Em 1815, sir Robert desposou uma filha do sétimo Visconde de Brightholme e foi depois abençoado com três filhos, o mais velho e o mais moço dos quais jamais foram vistos em público em virtude de deformidades físicas e mentais. Entristecido por esses infortúnios familiares, o cientista buscou alívio no trabalho e fez duas longas expedições ao interior da África.

Em 1849, seu segundo filho, Nevil, pessoa particularmente repulsiva que parecia combinar a rudeza de Philip Jermyn com a altivez dos Brightholmes, fugiu com uma dançarina de cabaré, mas foi perdoado quando retornou no ano seguinte. Ele voltou ao Solar Jermyn viúvo e com um filho bebê, Alfred, que um dia iria tornar-se o pai de Arthur Jermyn.

Amigos disseram que foi essa sucessão de sofrimentos que perturbaram a razão de sir Robert Jermyn, mas o motivo do desastre foi, provavelmente, algum elemento do folclore africano.
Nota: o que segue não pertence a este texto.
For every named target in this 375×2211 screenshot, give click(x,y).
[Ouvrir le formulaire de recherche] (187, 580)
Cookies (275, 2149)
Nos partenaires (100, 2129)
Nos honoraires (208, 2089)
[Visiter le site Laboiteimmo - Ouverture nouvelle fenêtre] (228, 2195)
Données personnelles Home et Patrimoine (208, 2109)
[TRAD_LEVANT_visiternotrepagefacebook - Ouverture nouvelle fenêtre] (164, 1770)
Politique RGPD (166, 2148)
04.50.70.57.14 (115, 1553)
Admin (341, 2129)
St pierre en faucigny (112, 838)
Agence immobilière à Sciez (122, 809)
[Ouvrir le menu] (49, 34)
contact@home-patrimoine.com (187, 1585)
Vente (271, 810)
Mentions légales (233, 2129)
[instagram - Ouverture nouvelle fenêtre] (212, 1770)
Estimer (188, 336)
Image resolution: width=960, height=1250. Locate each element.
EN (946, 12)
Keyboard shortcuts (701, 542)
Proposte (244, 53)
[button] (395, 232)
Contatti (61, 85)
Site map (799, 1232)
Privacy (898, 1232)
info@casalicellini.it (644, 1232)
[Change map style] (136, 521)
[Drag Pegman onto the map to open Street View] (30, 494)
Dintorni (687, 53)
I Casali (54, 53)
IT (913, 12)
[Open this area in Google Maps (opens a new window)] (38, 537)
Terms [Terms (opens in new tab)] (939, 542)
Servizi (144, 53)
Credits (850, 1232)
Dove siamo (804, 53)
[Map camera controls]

O velho erudito vinha recolhendo lendas das tribos Onga perto do campo de explorações de seu avô e das suas próprias, esperando assim entender um pouco das histórias fantásticas de sir Wade sobre uma cidade perdida povoada por estranhas criaturas híbridas. Certa consistência nos curiosos papéis de seu ancestral sugeriam que a imaginação do louco poderia ter sido fomentada por mitos nativos.

Em 19 de outubro de 1852, o explorador Samuel Seaton visitou o Solar Jermyn levando consigo um manuscrito com anotações coligidas entre os Onga e certo de que algumas lendas sobre uma cidade cinzenta de macacos brancos governada por um deus branco poderiam ser valiosas para um etnólogo. Durante sua conversa, é provável que ele tenha fornecido muitos detalhes adicionais cuja natureza jamais será conhecida, pois uma sucessão de tragédias terríveis começou a se formar.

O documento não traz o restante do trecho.